Come crescono i giovani “rossi” alla scuola di Mélenchon

OPPOSIZIONI CHE FUNZIONANO – Tra ostacoli, divisioni e incomprensioni la nuova generazione d’oltralpe degli “indomiti” nel primo anno di parlamento ha dimostrato che difendendo temi e posizioni progressiste non si perde terreno alle elezioni

MATHIEU DEJEAN  7 AGOSTO 2023

La nuova generazione di deputati di La France insoumise (Lfi) ricorda con un misto di amarezza e orgoglio il giorno in cui – era il 16 marzo – la premier Élisabeth Borne ha fatto approvare la riforma delle pensioni aggirando il voto dell’Assemblea (facendo ricorso all’articolo 49-3 della Costituzione) e loro si erano alzati in piedi cantando La Marsigliese, sotto gli occhi meravigliati dei colleghi della Nupes (la “Nuova unione popolare, ecologica e sociale” è il nome della coalizione della sinistra radicale di cui Lfi fa parte) e dei responsabili degli altri partiti politici. “L’inno nazionale ha il merito di essere lungo”, ironizza Florian Chauche, 39 anni, deputato Lfi. “Quando facciamo nostri i simboli della République, troppo spesso recuperati dall’estrema destra – aggiunge la collega Élise Leboucher, 40 anni – è il popolo stesso che li rivendica attraverso di noi”. Entrambi i deputati hanno battuto il candidato del Rassemblement National al secondo turno delle legislative del giugno 2022, nelle circoscrizioni rispettivamente di Belfort e della Sarthe. Prima di approdare a Parigi, non conoscevano i dirigenti di Lfi e, come decine di loro colleghi eletti lo stesso anno, erano novizi in politica.

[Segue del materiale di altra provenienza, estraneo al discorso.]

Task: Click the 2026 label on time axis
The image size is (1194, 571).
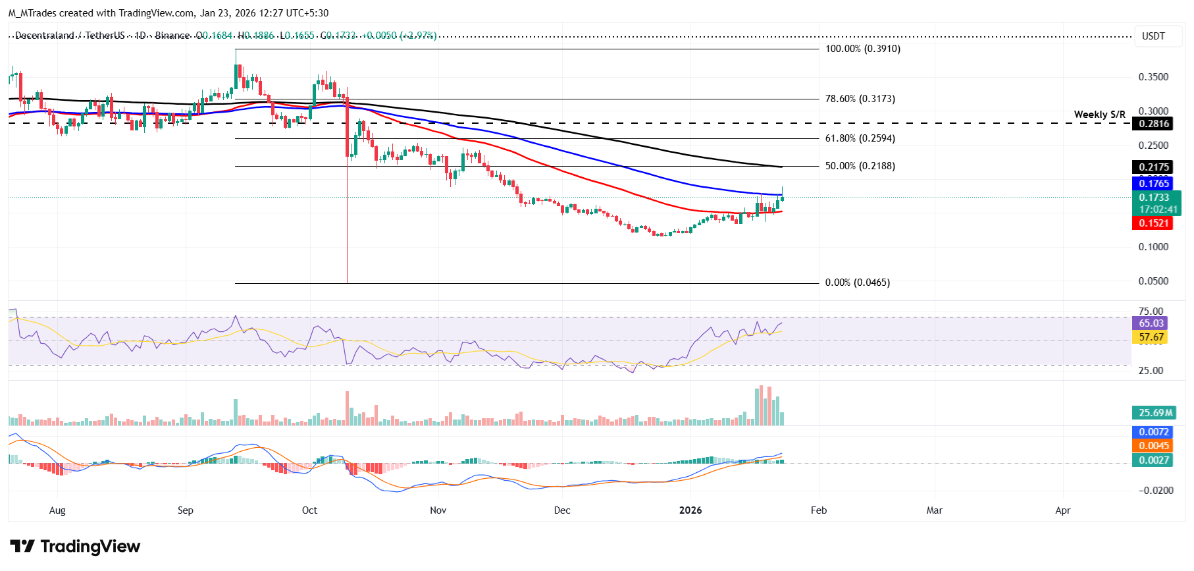Action: (x=690, y=510)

Se lo scenario all’italiana – con una sinistra ormai residuale – è stato sventato, almeno temporaneamente, il rischio di una vittoria di Marine Le Pen nel 2027 è reale. Dopo il 22% realizzato da Jean-Luc Mélenchon alle ultime presidenziali e il successo alle legislative – il gruppo Lfi è passato da 17 a 75 seggi e in tutto la Nupes ne ha totalizzati 151 –, il partito si è rapidamente scontrato con la realtà: una legislatura inflessibile e un potere senza scrupoli. Sono svaniti i sogni di riparlamentarizzare la vita politica. “Pensavo che con un’opposizione forte, il governo avrebbe dovuto ascoltare di più le nostre proposte, ma la macronia non fa concessioni”, riassume Florian Chauche. In un anno, e undici ricorsi all’articolo 49-3 più tardi, gli indomiti di Mélenchon, oltre alle crisi interne, hanno subito la sconfitta sociale sulle pensioni, la “normalizzazione” dell’estrema destra e il tentativo di essere esclusi dall’“arco repubblicano” da parte di una maggioranza (relativa) che riprende le parole proprio dell’estrema destra (parlando per esempio di “Francia incendiaria”).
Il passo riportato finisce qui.